# Kampff lab - Polytrode Impedance


Here a description of the dataset:
http://www.kampff-lab.org/polytrode-impedance

Here the official publication of this open dataset:
https://crcns.org/data-sets/methods/evi-1/about-evi-1

And the citation:
Joana P Neto, Pedro Baião, Gonçalo Lopes, João Frazão, Joana Nogueira, Elvira Fortunato, Pedro Barquinha, Adam R Kampff (2018); Extracellular recordings using a dense electrode array allowing direct comparison of the same neural signal measured with low and high impedance electrodes CRCNS.org
http://dx.doi.org/10.6080/K07M064M

And a paper on results in Frontier
https://doi.org/10.3389/fnins.2018.00715

## Introduction


For this study they use polytrode aranged in chess board so that 16 of electrodes have a 1Mohm (at 1kHz) impedance and other 16 have 100kohm impedance.

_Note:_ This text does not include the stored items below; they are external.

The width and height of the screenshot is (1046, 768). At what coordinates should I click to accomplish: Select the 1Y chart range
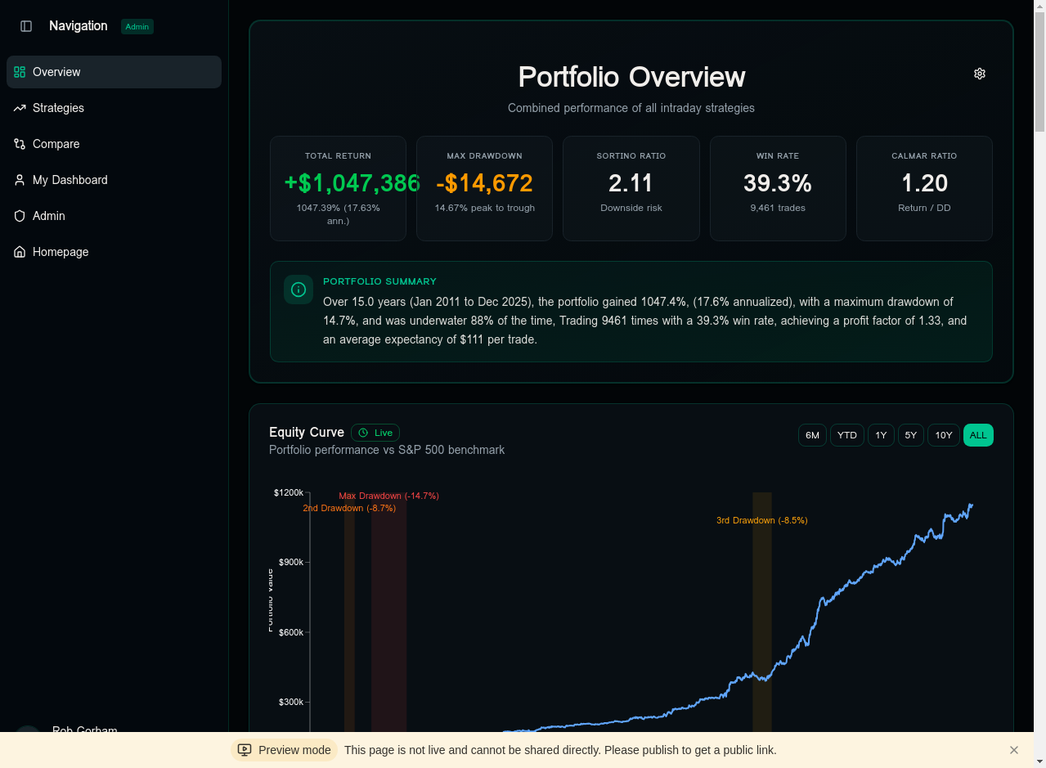[x=881, y=435]
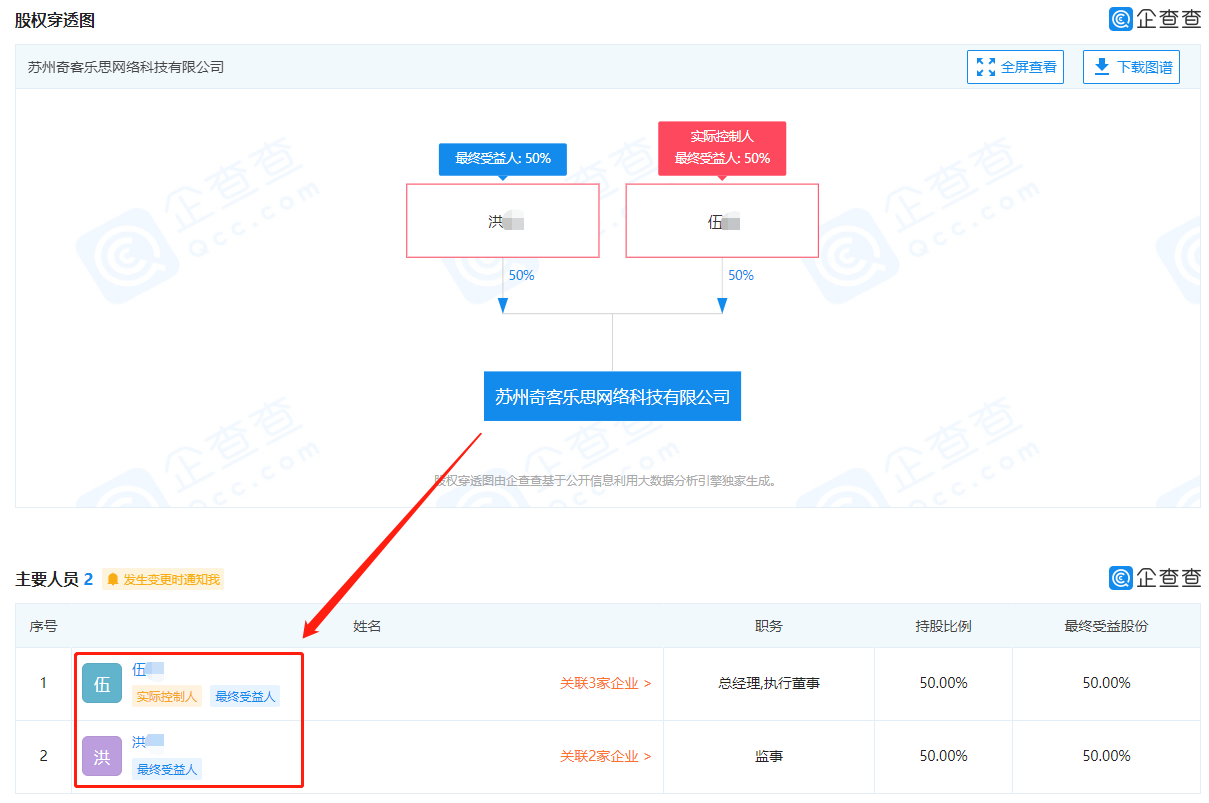Click the red 实际控制人 label above 伍

(x=722, y=136)
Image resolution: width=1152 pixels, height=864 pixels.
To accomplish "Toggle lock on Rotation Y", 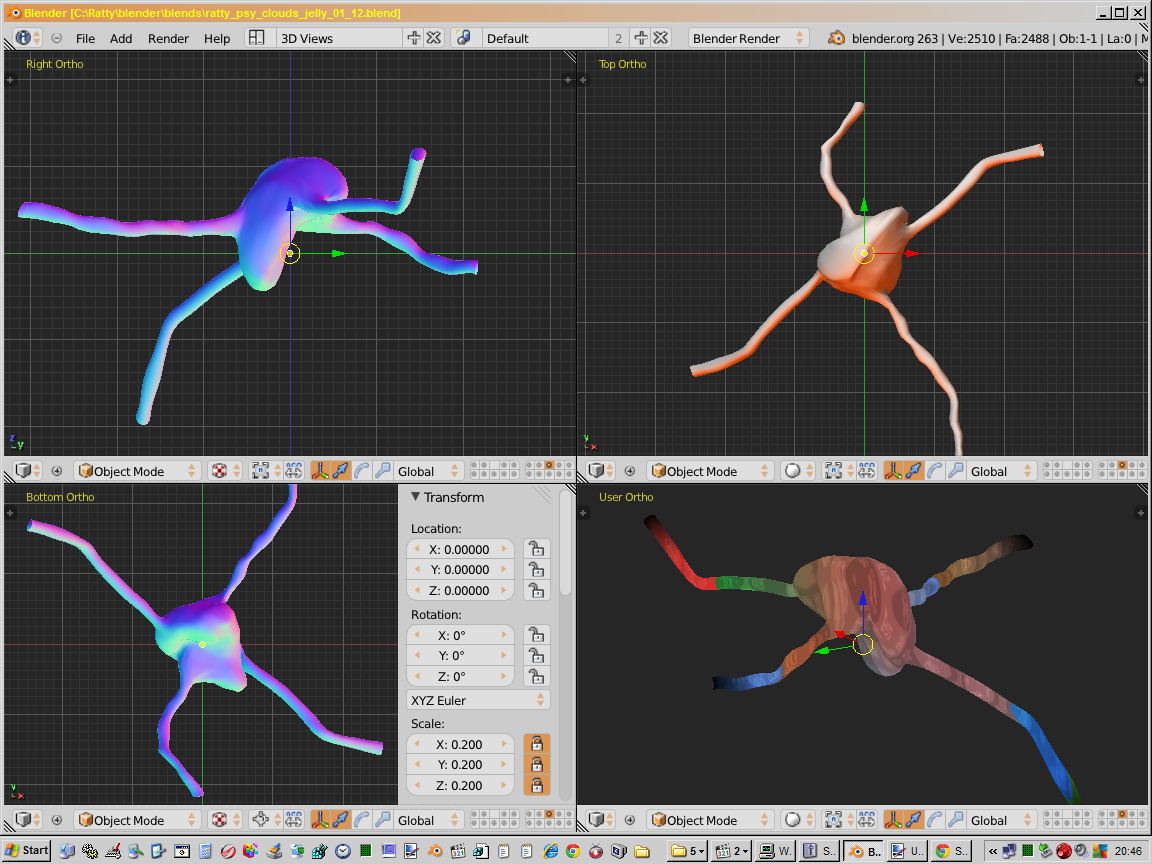I will click(x=537, y=656).
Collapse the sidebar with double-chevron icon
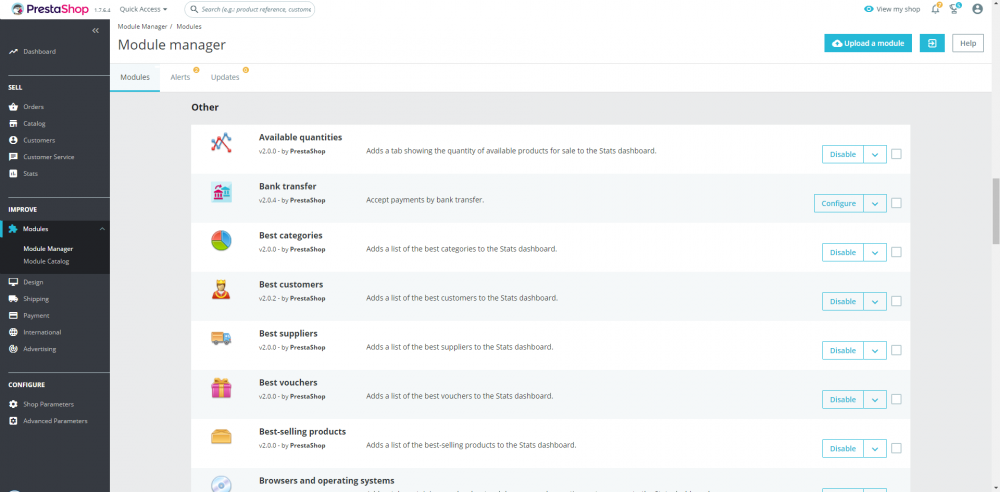Image resolution: width=1000 pixels, height=492 pixels. click(x=96, y=31)
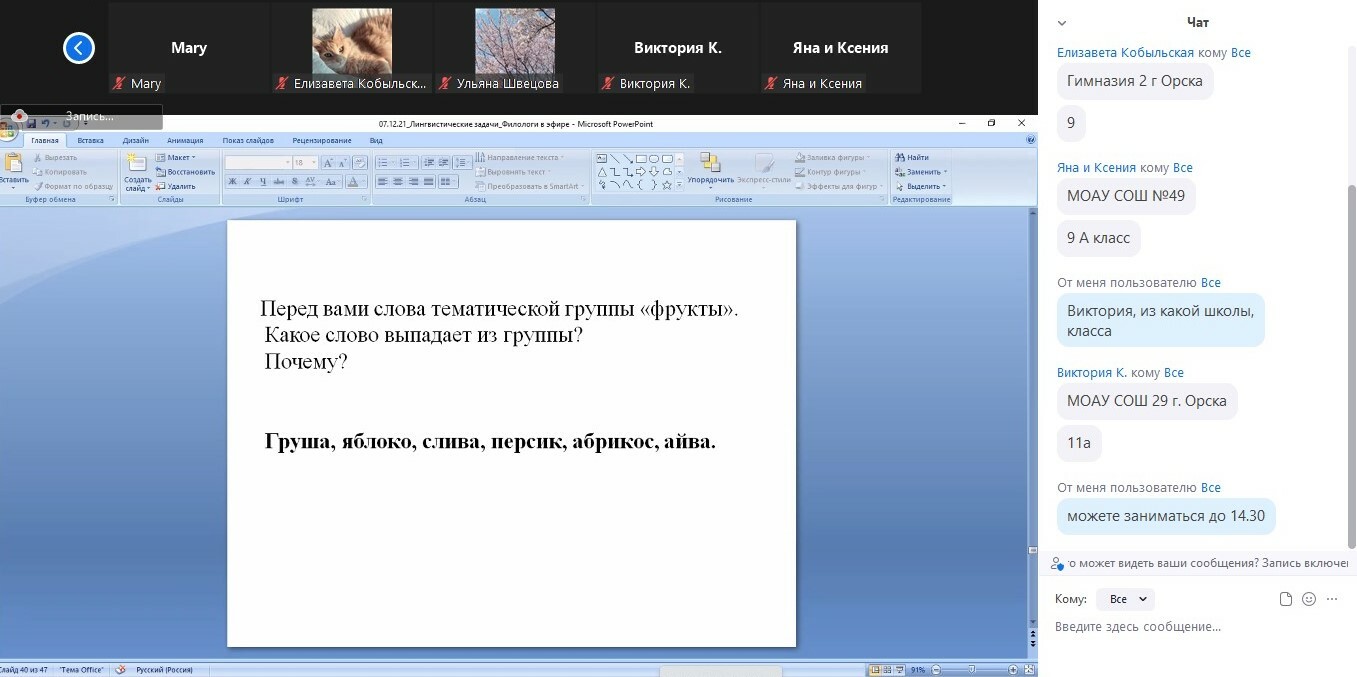The width and height of the screenshot is (1357, 677).
Task: Open the Вставка ribbon tab
Action: coord(90,141)
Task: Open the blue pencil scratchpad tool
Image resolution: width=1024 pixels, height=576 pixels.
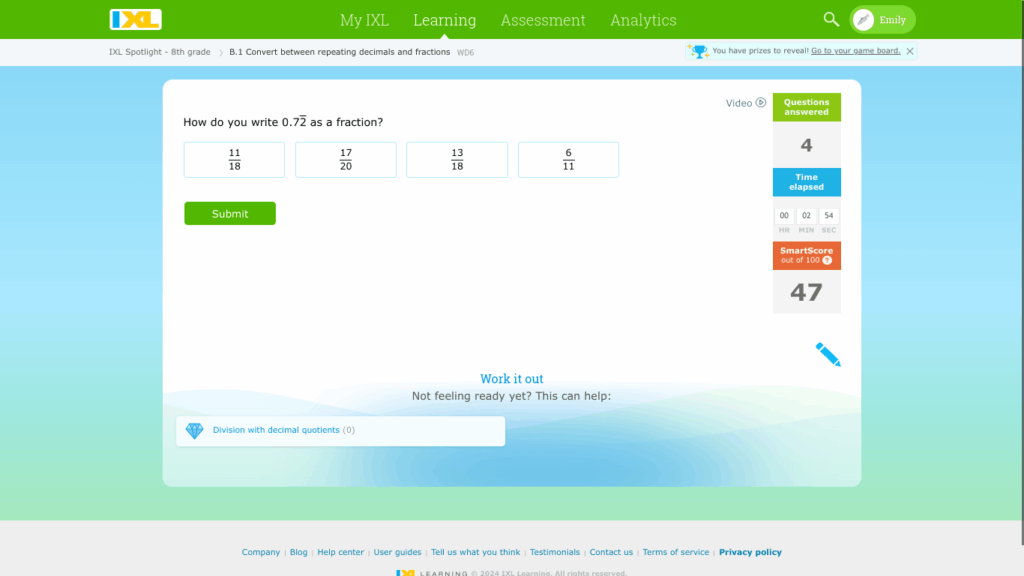Action: point(828,354)
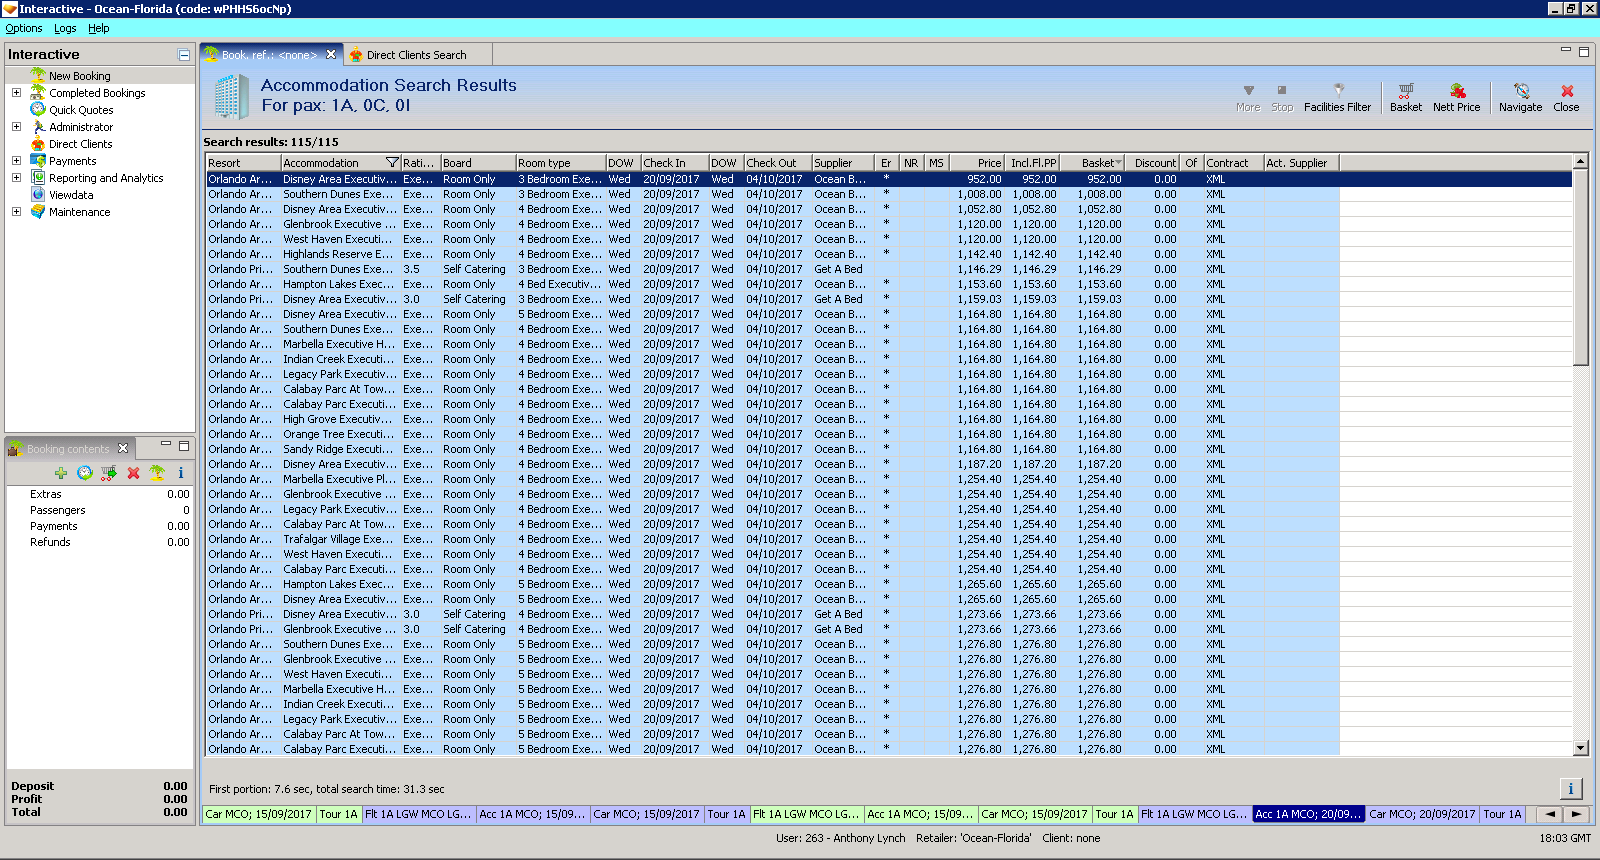Click the results vertical scrollbar down arrow
The image size is (1600, 860).
(x=1581, y=748)
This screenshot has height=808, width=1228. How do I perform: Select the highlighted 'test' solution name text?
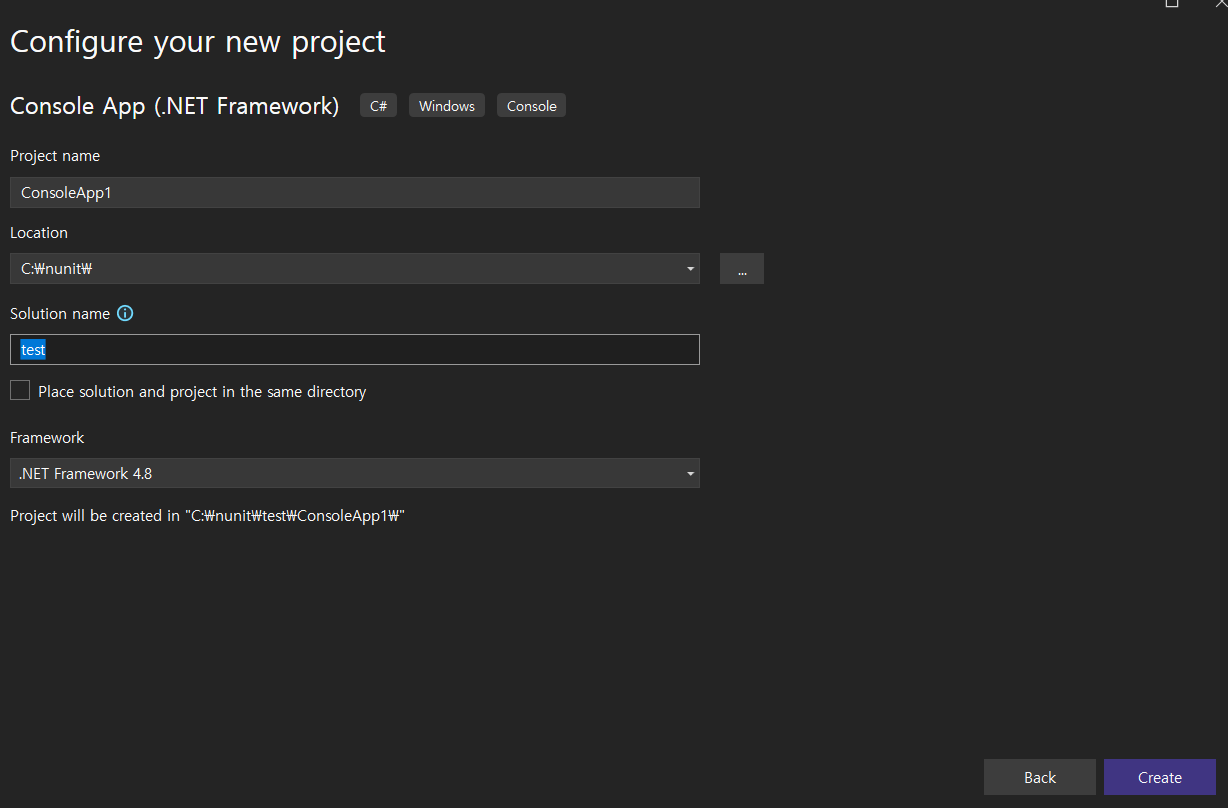33,349
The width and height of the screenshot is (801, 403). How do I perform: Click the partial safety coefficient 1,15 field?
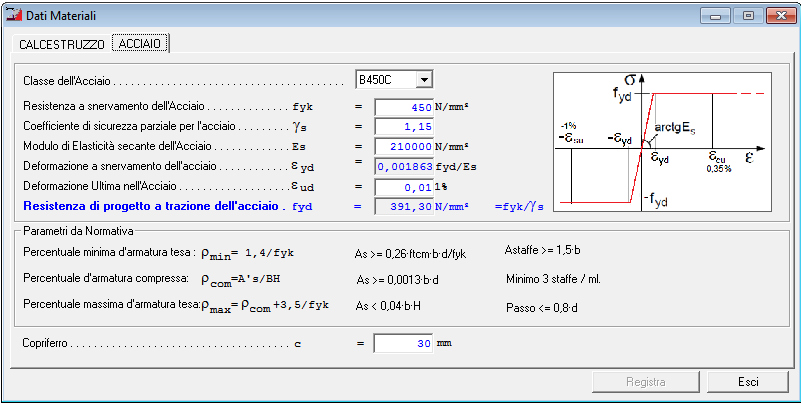(x=404, y=127)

The goal of this is notebook is to reproduce the spike sorting pipeline on the dataset.

In the official paper in frontier, Joana Neto and co, use kilosort for spike sorting but no public report the result of the dataset.

Here is a replicate and reproducible pipeline with tridesclous.

This is done only on one file **amplifier2017-02-02T17_18_46** but the same script can be applied easly on other files form teh same dataset.

## Download

Dataset must downloaded locally and manually from crcns or from the google drive in **"workdir"** path.



## The PRB file
tridesclous need a PRB file that describe the geometry of probe.

Create it by copy/paste or download it via github.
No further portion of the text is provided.